I know how you feel, Pyranni. I truly do. I would not force a prison such as yours on anyone after the life I have been forced to live. The voice paused in its thoughts with a trail of tears that could be heard despite the lack of words. I know not how long I can live like this, so alone. Only if someone could speak with me, converse with me, laugh with me, I would feel as if I was in the hands of the Goddess.

The next words, spoken in a hoarse whisper, were a testament to her struggle. Truly in Her hands, as the Goddess alone hears my voice, this I wish.

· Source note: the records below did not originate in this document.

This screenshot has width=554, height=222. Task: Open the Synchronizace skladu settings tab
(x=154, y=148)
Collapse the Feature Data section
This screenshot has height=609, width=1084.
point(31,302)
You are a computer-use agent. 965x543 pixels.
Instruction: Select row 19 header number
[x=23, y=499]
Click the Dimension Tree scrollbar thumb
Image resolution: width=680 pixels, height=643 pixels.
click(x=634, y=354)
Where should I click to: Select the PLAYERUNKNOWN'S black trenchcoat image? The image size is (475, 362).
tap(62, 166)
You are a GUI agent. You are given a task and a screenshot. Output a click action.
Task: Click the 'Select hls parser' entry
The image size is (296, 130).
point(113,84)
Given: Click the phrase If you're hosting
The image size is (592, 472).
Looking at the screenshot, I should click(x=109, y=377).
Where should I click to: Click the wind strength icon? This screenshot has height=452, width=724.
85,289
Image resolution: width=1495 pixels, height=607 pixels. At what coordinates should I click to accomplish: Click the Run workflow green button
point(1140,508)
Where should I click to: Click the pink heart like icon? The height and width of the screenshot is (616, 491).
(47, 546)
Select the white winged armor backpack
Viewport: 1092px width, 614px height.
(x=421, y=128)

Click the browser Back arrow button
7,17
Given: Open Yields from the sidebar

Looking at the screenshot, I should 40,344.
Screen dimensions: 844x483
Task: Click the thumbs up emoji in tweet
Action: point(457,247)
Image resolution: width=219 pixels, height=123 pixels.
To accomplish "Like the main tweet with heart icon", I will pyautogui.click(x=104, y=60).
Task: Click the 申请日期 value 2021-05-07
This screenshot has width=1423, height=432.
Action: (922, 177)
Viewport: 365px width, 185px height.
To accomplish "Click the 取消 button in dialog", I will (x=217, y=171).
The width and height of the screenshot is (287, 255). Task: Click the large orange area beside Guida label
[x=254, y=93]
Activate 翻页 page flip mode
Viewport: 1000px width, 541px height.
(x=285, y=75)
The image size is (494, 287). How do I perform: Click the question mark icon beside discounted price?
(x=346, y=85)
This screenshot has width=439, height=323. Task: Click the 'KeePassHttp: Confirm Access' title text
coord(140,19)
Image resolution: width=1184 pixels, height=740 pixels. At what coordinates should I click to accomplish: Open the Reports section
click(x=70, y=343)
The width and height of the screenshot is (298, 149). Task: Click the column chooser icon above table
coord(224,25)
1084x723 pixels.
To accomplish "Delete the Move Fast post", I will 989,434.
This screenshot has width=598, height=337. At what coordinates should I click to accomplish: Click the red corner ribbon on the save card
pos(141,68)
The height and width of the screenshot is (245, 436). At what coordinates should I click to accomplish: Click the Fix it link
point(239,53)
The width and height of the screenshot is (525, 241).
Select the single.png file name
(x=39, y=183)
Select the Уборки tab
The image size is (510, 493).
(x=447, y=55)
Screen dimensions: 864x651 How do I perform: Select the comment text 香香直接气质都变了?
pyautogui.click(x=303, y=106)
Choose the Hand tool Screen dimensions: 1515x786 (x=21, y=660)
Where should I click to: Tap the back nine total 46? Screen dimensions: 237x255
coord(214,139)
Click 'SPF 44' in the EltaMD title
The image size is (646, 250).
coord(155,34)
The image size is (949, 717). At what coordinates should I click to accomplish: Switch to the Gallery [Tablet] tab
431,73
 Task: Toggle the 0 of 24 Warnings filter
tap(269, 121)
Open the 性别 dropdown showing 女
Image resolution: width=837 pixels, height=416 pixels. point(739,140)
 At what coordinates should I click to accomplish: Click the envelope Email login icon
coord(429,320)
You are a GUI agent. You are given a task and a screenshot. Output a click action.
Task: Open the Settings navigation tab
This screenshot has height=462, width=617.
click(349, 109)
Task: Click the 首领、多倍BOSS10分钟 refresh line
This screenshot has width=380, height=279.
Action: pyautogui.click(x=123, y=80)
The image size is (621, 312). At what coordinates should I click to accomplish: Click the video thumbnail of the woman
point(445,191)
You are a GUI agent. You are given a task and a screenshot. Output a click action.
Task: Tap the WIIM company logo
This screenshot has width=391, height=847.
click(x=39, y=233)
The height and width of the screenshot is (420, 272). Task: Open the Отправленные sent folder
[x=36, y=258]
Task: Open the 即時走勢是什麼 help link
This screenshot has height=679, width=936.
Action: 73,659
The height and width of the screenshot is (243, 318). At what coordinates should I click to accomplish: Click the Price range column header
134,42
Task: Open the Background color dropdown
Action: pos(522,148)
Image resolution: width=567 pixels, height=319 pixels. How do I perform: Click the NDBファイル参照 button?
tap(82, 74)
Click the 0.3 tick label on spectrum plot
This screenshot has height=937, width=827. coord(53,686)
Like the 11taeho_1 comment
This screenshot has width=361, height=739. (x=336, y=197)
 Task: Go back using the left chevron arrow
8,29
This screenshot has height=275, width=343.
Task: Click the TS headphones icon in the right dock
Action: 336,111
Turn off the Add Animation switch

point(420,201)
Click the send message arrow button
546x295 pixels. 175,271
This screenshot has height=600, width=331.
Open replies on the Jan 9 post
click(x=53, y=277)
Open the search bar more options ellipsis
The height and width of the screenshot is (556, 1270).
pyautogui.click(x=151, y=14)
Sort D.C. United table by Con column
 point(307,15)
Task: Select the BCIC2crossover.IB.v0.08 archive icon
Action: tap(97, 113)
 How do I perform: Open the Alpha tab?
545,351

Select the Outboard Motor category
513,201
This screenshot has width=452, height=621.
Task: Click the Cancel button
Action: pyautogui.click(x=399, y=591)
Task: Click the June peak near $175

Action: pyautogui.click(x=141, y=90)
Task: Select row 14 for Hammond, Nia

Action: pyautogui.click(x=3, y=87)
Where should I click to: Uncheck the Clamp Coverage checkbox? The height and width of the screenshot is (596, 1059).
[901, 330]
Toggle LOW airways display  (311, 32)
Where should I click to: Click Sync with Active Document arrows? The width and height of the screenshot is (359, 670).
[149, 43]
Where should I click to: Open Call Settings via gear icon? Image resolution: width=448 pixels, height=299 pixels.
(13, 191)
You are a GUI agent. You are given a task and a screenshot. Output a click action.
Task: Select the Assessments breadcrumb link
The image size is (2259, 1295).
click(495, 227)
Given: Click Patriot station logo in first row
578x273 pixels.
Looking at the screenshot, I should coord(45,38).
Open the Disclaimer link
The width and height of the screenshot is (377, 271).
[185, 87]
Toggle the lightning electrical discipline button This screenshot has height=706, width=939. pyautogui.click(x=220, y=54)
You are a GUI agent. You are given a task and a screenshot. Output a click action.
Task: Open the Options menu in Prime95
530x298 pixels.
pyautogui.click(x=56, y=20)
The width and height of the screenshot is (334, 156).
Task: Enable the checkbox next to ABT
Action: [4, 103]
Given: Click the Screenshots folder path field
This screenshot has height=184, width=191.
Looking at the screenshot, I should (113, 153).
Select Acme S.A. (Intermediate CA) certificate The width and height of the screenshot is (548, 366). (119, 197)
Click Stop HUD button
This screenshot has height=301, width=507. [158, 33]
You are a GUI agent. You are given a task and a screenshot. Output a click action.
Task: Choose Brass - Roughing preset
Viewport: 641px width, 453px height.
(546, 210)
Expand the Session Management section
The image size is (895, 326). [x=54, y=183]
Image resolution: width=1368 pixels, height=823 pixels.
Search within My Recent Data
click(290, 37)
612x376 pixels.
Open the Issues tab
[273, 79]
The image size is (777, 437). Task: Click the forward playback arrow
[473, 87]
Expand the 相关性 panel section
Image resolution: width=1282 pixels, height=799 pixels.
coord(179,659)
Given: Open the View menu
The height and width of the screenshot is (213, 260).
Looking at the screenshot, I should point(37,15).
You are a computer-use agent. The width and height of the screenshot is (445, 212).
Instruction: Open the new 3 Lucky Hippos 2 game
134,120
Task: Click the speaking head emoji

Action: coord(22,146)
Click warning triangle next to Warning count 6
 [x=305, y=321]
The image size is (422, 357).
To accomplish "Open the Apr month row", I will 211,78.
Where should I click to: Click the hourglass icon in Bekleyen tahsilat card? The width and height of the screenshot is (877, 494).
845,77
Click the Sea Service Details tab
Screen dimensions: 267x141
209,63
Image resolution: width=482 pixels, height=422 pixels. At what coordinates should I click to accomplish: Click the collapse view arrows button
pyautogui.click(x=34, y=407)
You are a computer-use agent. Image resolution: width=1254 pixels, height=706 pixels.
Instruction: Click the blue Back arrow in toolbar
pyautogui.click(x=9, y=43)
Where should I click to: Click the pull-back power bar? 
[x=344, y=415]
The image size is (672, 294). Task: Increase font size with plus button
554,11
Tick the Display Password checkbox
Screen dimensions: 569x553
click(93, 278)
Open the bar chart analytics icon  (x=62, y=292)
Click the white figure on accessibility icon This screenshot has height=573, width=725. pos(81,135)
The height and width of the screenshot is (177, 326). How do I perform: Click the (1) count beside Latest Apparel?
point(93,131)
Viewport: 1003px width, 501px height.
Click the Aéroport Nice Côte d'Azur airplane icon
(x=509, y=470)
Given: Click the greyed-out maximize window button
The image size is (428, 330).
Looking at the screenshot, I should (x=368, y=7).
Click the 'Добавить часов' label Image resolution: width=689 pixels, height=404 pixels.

Out of the corner of his eyes, he watched the paka rest her head down on her feet with her face turned away from him.

The spirit’s voice hit him next with such strength, he almost wept from its sorrow. With some effort, Skye kept his silence. He was afraid of the spirit’s power if she knew he could hear her.

The lilting voice was beautiful, singing a sweet lullaby mothers would sing to their children. The story, as he listened, was one of power and magic, but, most of all, he realized the voice sang of love. Love originally gained was lost in the end. The end was simply the beginning of another love in another time.

As she came to the end of the lullaby, he moved closer to the fire and stared into its depth. Skye could not conceive of a love beyond the brotherly affection he held for his battlemates. Even as a child, his parents never showed their affection beyond a smile or a pat on the shoulders.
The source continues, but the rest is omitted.